Maybe there is a part of space that is dimensionless? A zeroth dimension? maybe all points meet at that "point" (or would that be pointlessness? ha ha)
Anyway, Imagine if you could sit in a laboratory, and entangle parts of a submarine or an aircraft or runway thousands of miles away. Wouldn't have to move from your lab to take out your enemies' resources. Like the Tantalus field on the old Star Trek. That one where the 40 year old girl was going after Cap'n Kirk. The leading men/women form those old shows seem so "mature" now. ha
No, Barbara Luna was 28 (give or take a year) when she did Star Trek. Not forty. Though I guess maybe Marlena Moreau was supposed to be forty, not that she looked it.
My point being, Roger Ebert said that teenagers used to sneak into the movies to watch adults have sex, and now adults go to the movies to watch teenagers have sex. Just how times have changed. What about this one---
Remember the ambassador int he box- the medusa thing that drove spock nuts? Wow, Dr. Pulaski was H-O-T But check her out on STNG- oh man. Am I getting old or what... Oh, wait the drill thrall girl-- she's probably in a nursing home, right? sheeesh
This entanglement stuff explains the state of my house, beautifully.
Not according to what I have read. Entangled particles cannot be used to transmit messages faster than the speed of light. To do so would violate relativity theory.
Reality is elusive.
Thanks, this is very much in my current area of interest.
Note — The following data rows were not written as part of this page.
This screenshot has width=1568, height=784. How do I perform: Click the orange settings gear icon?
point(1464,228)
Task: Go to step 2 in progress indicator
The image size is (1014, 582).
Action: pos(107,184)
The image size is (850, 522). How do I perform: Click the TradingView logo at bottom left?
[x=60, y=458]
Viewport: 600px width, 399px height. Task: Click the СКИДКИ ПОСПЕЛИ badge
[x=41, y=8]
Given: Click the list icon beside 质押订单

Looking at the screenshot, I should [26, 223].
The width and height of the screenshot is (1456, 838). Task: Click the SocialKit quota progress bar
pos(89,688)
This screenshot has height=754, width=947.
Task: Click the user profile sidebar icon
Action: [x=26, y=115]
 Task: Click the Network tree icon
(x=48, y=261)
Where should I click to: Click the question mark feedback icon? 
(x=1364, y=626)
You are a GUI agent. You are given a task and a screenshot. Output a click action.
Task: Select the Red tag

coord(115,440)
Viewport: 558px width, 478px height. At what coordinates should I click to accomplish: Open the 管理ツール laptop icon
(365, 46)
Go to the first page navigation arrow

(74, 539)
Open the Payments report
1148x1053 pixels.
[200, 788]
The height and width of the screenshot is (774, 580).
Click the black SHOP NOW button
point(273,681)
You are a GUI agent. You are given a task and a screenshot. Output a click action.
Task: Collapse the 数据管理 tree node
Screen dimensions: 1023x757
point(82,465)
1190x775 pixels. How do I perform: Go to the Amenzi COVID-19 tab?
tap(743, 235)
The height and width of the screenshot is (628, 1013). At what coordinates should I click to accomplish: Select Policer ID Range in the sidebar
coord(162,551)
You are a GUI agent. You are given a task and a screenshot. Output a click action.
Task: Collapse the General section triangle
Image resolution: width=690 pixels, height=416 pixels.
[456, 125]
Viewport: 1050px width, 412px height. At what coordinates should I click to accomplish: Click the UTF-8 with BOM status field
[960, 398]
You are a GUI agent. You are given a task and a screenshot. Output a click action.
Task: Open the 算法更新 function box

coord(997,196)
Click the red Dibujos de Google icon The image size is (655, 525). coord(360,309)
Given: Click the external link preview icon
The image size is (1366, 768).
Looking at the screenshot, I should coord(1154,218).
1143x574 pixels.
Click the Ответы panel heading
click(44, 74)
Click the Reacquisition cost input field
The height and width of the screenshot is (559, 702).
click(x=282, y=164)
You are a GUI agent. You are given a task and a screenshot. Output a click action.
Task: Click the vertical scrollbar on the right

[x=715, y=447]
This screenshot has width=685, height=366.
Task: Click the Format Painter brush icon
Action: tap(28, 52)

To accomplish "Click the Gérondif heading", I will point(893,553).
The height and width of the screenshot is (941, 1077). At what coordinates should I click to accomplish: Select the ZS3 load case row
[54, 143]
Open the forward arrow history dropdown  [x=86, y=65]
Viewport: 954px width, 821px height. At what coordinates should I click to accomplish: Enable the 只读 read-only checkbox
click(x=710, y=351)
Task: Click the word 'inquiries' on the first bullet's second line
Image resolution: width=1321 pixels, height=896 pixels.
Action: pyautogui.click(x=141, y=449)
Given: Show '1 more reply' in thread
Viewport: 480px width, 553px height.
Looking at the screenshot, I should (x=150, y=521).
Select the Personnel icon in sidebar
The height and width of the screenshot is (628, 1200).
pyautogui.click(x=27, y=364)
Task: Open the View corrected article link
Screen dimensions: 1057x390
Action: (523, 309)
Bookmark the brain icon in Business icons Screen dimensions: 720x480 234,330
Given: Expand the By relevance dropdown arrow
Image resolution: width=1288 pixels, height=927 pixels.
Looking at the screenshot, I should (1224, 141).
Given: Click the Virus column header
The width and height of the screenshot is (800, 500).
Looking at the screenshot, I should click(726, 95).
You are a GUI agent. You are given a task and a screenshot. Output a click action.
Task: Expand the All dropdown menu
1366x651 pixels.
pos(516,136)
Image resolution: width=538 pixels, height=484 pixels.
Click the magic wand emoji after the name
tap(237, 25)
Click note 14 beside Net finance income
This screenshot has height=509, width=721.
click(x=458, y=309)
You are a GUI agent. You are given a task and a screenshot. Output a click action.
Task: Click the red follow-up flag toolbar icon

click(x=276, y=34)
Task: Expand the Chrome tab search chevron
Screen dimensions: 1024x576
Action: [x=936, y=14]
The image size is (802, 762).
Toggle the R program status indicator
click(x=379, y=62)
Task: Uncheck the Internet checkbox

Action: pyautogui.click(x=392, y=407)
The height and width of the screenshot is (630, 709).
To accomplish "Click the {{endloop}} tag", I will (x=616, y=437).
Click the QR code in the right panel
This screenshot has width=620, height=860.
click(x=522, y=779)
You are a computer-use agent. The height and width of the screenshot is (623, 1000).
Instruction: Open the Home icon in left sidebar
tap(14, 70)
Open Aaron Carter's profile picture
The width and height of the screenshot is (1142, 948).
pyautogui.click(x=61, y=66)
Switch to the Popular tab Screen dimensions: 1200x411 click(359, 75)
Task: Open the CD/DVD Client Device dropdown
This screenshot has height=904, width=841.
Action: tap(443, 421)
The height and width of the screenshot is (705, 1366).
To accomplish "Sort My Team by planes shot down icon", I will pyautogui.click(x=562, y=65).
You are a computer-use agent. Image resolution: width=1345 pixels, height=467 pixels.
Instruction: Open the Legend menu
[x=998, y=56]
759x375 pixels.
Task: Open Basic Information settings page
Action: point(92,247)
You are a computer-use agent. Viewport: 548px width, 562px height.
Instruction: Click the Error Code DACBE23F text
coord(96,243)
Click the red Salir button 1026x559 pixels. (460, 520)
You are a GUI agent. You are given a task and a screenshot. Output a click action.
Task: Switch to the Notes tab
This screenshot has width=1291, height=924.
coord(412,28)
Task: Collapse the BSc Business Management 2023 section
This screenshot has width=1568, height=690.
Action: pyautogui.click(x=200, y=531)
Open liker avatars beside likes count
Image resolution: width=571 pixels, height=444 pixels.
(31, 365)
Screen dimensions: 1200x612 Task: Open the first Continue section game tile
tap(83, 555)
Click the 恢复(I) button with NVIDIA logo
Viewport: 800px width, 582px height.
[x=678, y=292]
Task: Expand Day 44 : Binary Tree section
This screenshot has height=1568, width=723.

thought so, but will change the world once 'it' works.
Current implementations require extreme cooling so that heat energy doesn't decohere quantum states. Photonic systems don't suffer from this but there is the problem that photons like to move at C and only C so they are difficult to localize. It's going to be a while before this shows up in anybody's PC.
regards,
The "bad" Kirk had a pretty good thing going there, eh?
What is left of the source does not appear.